→ **INSTRUCTIONS FOR THE TASK**: Take the material below and output exactly the run of lines from the one containing "Where should I click to: Expand the eCommerce" down to the one containing "Toggle italic with", with both included.

→ **PROVIDED MATERIAL**:
================================
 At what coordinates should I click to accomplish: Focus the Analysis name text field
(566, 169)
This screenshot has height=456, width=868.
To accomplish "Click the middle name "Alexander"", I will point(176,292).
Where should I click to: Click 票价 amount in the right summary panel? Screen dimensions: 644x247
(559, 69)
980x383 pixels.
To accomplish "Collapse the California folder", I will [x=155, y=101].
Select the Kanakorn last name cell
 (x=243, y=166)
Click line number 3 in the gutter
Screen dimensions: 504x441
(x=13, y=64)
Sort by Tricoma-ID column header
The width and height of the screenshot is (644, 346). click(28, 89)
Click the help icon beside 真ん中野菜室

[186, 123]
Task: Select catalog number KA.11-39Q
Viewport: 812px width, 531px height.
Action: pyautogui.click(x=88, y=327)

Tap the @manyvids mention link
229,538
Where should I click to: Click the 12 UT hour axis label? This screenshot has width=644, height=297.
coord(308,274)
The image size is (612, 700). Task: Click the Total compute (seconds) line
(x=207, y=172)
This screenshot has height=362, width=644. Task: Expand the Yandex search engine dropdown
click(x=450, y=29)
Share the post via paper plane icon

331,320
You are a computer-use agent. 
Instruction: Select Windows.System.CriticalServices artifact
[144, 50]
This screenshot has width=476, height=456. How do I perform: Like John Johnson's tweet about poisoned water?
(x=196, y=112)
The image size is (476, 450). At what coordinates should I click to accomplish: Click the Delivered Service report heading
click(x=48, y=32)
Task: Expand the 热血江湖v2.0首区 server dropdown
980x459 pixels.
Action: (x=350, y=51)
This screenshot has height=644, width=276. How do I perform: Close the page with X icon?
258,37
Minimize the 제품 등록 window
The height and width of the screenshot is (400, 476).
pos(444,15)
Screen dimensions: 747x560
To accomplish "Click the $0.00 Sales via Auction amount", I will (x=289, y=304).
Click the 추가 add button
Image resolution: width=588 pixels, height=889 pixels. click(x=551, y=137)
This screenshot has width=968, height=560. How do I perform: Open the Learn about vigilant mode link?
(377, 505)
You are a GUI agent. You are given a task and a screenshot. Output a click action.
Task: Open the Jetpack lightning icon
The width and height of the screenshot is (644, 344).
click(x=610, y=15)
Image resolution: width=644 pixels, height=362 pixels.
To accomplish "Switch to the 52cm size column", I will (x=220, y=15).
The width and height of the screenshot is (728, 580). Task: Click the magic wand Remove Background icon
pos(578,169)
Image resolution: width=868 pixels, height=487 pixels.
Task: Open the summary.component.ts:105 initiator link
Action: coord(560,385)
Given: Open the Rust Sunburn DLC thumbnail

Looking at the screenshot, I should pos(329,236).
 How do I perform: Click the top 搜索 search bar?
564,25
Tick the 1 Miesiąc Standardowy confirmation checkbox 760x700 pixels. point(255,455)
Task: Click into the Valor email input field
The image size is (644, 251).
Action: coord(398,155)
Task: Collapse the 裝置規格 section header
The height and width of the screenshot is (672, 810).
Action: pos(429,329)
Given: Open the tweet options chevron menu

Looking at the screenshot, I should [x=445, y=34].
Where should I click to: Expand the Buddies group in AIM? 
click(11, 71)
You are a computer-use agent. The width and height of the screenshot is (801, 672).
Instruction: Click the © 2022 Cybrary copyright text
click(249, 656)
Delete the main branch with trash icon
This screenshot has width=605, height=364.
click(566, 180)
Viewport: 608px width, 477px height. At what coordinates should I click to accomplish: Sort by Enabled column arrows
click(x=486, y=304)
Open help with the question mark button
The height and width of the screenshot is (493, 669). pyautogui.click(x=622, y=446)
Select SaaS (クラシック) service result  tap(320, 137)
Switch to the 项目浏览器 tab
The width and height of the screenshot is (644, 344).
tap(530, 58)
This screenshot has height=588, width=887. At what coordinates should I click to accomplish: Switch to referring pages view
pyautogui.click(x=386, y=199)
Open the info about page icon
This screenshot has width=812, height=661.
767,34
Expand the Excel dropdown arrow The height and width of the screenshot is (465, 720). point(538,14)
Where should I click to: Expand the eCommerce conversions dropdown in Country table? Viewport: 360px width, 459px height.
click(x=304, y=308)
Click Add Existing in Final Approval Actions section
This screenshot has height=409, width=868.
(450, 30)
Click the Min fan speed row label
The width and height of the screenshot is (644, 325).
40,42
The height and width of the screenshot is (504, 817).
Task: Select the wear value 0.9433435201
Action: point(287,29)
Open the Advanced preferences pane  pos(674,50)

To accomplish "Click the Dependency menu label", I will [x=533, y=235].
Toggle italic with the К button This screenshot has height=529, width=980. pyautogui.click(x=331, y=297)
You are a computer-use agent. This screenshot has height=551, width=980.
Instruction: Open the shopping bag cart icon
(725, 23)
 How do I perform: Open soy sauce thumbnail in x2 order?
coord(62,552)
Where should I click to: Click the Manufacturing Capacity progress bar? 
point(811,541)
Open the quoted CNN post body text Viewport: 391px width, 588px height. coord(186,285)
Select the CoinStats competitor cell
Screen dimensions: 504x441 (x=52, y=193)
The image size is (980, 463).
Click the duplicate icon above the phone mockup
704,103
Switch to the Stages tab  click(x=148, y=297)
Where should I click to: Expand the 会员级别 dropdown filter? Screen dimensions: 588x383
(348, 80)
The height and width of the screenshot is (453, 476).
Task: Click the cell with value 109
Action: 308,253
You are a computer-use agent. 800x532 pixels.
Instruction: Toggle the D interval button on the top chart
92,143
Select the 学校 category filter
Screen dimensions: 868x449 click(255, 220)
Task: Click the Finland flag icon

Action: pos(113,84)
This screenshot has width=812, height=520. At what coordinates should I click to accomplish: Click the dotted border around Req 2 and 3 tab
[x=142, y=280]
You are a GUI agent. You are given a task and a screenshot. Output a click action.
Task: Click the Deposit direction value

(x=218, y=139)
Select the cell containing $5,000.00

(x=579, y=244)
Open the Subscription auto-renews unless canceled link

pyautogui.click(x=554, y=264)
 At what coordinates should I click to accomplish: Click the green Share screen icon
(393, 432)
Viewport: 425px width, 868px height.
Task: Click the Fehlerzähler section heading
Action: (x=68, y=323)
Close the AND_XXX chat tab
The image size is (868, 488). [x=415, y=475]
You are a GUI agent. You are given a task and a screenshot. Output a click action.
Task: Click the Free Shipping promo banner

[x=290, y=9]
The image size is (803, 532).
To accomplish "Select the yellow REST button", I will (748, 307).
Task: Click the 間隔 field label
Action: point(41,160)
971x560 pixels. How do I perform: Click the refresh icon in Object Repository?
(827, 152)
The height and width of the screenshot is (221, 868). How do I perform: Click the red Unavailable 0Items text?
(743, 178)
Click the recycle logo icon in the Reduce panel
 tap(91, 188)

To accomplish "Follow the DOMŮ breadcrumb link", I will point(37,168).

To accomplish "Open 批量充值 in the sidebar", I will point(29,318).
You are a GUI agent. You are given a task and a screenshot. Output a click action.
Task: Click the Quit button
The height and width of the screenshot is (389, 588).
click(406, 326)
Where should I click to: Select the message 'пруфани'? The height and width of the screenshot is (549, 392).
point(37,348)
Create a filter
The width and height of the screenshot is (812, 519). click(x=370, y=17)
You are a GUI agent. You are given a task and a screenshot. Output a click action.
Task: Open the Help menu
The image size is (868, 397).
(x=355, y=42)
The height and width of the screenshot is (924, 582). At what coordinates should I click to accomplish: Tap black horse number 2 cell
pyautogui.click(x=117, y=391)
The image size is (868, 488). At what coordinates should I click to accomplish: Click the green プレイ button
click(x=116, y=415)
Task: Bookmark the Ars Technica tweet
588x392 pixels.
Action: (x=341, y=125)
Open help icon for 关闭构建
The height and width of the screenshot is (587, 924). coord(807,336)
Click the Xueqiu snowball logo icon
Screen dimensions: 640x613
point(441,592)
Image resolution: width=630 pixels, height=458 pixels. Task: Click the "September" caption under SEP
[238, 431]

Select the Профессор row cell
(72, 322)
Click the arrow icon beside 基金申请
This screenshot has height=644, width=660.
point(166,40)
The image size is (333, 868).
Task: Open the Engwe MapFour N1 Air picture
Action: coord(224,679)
================================
→ **SOLUTION**:
Where should I click to: Expand the eCommerce conversions dropdown in Country table? Viewport: 360px width, 459px height.
click(x=304, y=308)
Click Add Existing in Final Approval Actions section
This screenshot has height=409, width=868.
(450, 30)
Click the Min fan speed row label
The width and height of the screenshot is (644, 325).
40,42
The height and width of the screenshot is (504, 817).
Task: Select the wear value 0.9433435201
Action: point(287,29)
Open the Advanced preferences pane  pos(674,50)

To accomplish "Click the Dependency menu label", I will [x=533, y=235].
Toggle italic with the К button This screenshot has height=529, width=980. pyautogui.click(x=331, y=297)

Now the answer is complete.